EXERCISE:
Without the images, output every record exactly as it appears.

START TASK MATERIAL

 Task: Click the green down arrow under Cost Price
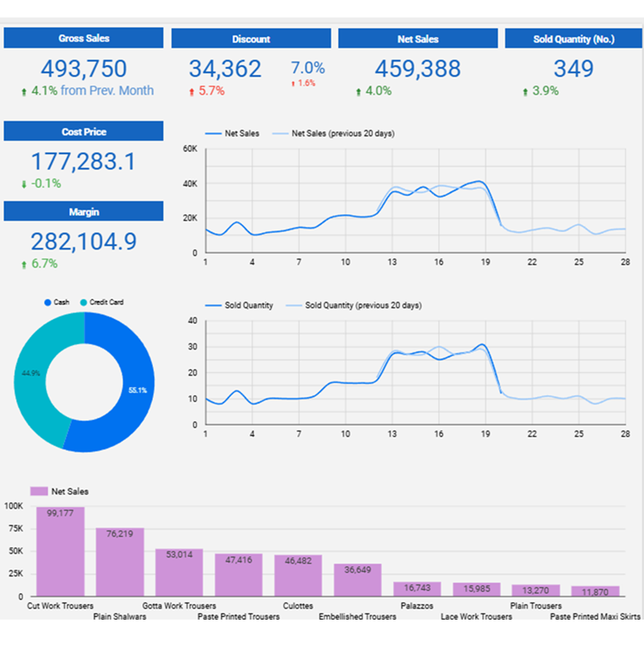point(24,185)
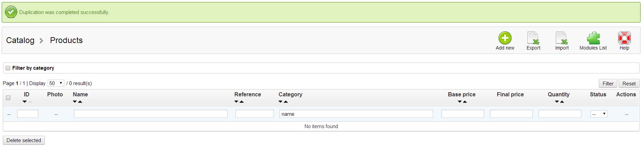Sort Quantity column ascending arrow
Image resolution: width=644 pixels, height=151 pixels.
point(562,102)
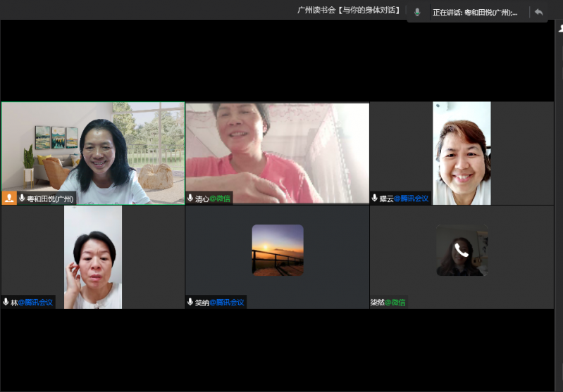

END TASK MATERIAL

TASK RESPONSE:
 Task: Click the green down arrow under Cost Price
point(24,185)
Sort Quantity column ascending arrow
Image resolution: width=644 pixels, height=151 pixels.
point(562,102)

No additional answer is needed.